* _Task to carry out_:
Copy out each of the rows below, keeping every character the same.

* * *

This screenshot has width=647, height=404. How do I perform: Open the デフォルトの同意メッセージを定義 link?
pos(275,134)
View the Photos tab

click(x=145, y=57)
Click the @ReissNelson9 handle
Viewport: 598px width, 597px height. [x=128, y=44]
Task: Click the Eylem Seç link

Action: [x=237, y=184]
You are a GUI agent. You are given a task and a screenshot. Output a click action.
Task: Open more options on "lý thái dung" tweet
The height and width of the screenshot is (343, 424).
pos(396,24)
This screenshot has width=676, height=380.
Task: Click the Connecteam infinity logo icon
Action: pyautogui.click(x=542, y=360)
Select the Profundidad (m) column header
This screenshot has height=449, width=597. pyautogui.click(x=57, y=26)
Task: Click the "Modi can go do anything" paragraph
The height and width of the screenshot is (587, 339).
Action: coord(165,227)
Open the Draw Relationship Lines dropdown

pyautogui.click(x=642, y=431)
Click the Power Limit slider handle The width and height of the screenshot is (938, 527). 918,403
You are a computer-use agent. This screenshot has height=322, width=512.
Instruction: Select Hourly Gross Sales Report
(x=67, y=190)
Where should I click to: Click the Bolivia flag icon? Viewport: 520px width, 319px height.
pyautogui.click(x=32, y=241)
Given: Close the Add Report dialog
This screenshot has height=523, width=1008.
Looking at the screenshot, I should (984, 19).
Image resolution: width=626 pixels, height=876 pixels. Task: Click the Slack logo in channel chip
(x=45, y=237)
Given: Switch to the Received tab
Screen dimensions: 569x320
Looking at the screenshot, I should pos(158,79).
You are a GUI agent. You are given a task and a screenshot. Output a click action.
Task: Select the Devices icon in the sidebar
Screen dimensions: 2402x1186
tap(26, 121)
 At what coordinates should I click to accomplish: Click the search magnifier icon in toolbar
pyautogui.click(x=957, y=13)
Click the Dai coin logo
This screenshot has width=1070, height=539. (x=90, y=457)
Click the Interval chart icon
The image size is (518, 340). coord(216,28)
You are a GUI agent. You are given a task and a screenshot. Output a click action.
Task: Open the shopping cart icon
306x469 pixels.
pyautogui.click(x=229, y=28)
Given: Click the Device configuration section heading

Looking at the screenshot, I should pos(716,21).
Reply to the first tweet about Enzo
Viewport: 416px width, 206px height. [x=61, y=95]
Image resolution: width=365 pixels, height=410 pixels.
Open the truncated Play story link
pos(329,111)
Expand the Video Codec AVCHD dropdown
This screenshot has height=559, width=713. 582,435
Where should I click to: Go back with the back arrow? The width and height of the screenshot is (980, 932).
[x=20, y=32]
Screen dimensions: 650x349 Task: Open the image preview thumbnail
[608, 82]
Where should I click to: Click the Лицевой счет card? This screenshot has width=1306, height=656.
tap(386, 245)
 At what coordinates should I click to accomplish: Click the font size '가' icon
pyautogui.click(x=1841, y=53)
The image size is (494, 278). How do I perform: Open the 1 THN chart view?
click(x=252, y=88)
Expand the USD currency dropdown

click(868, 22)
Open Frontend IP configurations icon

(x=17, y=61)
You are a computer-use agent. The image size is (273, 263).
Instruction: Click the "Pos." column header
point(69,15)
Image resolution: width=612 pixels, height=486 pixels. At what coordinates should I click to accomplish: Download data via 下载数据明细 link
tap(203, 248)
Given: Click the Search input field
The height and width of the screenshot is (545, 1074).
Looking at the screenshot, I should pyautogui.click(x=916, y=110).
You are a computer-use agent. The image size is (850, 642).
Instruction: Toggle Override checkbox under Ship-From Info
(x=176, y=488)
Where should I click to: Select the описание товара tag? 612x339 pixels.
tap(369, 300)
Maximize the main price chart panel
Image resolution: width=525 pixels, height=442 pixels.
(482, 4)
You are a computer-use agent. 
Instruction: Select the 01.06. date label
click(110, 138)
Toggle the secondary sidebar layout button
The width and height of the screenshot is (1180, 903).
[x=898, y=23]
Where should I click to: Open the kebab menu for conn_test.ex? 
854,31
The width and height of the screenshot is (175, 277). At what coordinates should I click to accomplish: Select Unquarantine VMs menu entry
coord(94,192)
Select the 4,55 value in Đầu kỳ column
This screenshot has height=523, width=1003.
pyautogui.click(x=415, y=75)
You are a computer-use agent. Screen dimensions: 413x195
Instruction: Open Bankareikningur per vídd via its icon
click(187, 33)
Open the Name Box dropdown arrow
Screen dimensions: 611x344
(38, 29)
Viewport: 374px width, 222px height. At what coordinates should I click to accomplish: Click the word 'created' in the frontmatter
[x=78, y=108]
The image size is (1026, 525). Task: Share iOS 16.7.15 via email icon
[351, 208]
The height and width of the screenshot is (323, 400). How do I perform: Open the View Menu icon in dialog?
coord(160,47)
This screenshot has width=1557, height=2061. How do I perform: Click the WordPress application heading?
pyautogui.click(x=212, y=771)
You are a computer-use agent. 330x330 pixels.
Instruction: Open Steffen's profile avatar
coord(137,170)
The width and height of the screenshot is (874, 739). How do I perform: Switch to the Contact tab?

* * *

* _Result below_:
This screenshot has width=647, height=404. How do I perform: Open the デフォルトの同意メッセージを定義 link?
pos(275,134)
View the Photos tab

click(x=145, y=57)
Click the @ReissNelson9 handle
Viewport: 598px width, 597px height. [x=128, y=44]
Task: Click the Eylem Seç link

Action: [x=237, y=184]
You are a GUI agent. You are given a task and a screenshot. Output a click action.
Task: Open more options on "lý thái dung" tweet
The height and width of the screenshot is (343, 424).
pos(396,24)
This screenshot has width=676, height=380.
Task: Click the Connecteam infinity logo icon
Action: pyautogui.click(x=542, y=360)
Select the Profundidad (m) column header
This screenshot has height=449, width=597. pyautogui.click(x=57, y=26)
Task: Click the "Modi can go do anything" paragraph
The height and width of the screenshot is (587, 339).
Action: coord(165,227)
Open the Draw Relationship Lines dropdown

pyautogui.click(x=642, y=431)
Click the Power Limit slider handle The width and height of the screenshot is (938, 527). 918,403
You are a computer-use agent. This screenshot has height=322, width=512.
Instruction: Select Hourly Gross Sales Report
(x=67, y=190)
Where should I click to: Click the Bolivia flag icon? Viewport: 520px width, 319px height.
pyautogui.click(x=32, y=241)
Given: Close the Add Report dialog
This screenshot has height=523, width=1008.
Looking at the screenshot, I should (984, 19).
Image resolution: width=626 pixels, height=876 pixels. Task: Click the Slack logo in channel chip
(x=45, y=237)
Given: Switch to the Received tab
Screen dimensions: 569x320
Looking at the screenshot, I should pos(158,79).
You are a GUI agent. You are given a task and a screenshot. Output a click action.
Task: Select the Devices icon in the sidebar
Screen dimensions: 2402x1186
tap(26, 121)
 At what coordinates should I click to accomplish: Click the search magnifier icon in toolbar
pyautogui.click(x=957, y=13)
Click the Dai coin logo
This screenshot has width=1070, height=539. (x=90, y=457)
Click the Interval chart icon
The image size is (518, 340). coord(216,28)
You are a GUI agent. You are given a task and a screenshot. Output a click action.
Task: Open the shopping cart icon
306x469 pixels.
pyautogui.click(x=229, y=28)
Given: Click the Device configuration section heading

Looking at the screenshot, I should pos(716,21).
Reply to the first tweet about Enzo
Viewport: 416px width, 206px height. [x=61, y=95]
Image resolution: width=365 pixels, height=410 pixels.
Open the truncated Play story link
pos(329,111)
Expand the Video Codec AVCHD dropdown
This screenshot has height=559, width=713. 582,435
Where should I click to: Go back with the back arrow? The width and height of the screenshot is (980, 932).
[x=20, y=32]
Screen dimensions: 650x349 Task: Open the image preview thumbnail
[608, 82]
Where should I click to: Click the Лицевой счет card? This screenshot has width=1306, height=656.
tap(386, 245)
 At what coordinates should I click to accomplish: Click the font size '가' icon
pyautogui.click(x=1841, y=53)
The image size is (494, 278). How do I perform: Open the 1 THN chart view?
click(x=252, y=88)
Expand the USD currency dropdown

click(868, 22)
Open Frontend IP configurations icon

(x=17, y=61)
You are a computer-use agent. The image size is (273, 263).
Instruction: Click the "Pos." column header
point(69,15)
Image resolution: width=612 pixels, height=486 pixels. At what coordinates should I click to accomplish: Download data via 下载数据明细 link
tap(203, 248)
Given: Click the Search input field
The height and width of the screenshot is (545, 1074).
Looking at the screenshot, I should pyautogui.click(x=916, y=110).
You are a computer-use agent. The image size is (850, 642).
Instruction: Toggle Override checkbox under Ship-From Info
(x=176, y=488)
Where should I click to: Select the описание товара tag? 612x339 pixels.
tap(369, 300)
Maximize the main price chart panel
Image resolution: width=525 pixels, height=442 pixels.
(482, 4)
You are a computer-use agent. 
Instruction: Select the 01.06. date label
click(110, 138)
Toggle the secondary sidebar layout button
The width and height of the screenshot is (1180, 903).
[x=898, y=23]
Where should I click to: Open the kebab menu for conn_test.ex? 
854,31
The width and height of the screenshot is (175, 277). At what coordinates should I click to accomplish: Select Unquarantine VMs menu entry
coord(94,192)
Select the 4,55 value in Đầu kỳ column
This screenshot has height=523, width=1003.
pyautogui.click(x=415, y=75)
You are a computer-use agent. Screen dimensions: 413x195
Instruction: Open Bankareikningur per vídd via its icon
click(187, 33)
Open the Name Box dropdown arrow
Screen dimensions: 611x344
(38, 29)
Viewport: 374px width, 222px height. At what coordinates should I click to accomplish: Click the word 'created' in the frontmatter
[x=78, y=108]
The image size is (1026, 525). Task: Share iOS 16.7.15 via email icon
[351, 208]
The height and width of the screenshot is (323, 400). How do I perform: Open the View Menu icon in dialog?
coord(160,47)
This screenshot has width=1557, height=2061. How do I perform: Click the WordPress application heading?
pyautogui.click(x=212, y=771)
You are a computer-use agent. 330x330 pixels.
Instruction: Open Steffen's profile avatar
coord(137,170)
The width and height of the screenshot is (874, 739). How do I perform: Switch to the Contact tab?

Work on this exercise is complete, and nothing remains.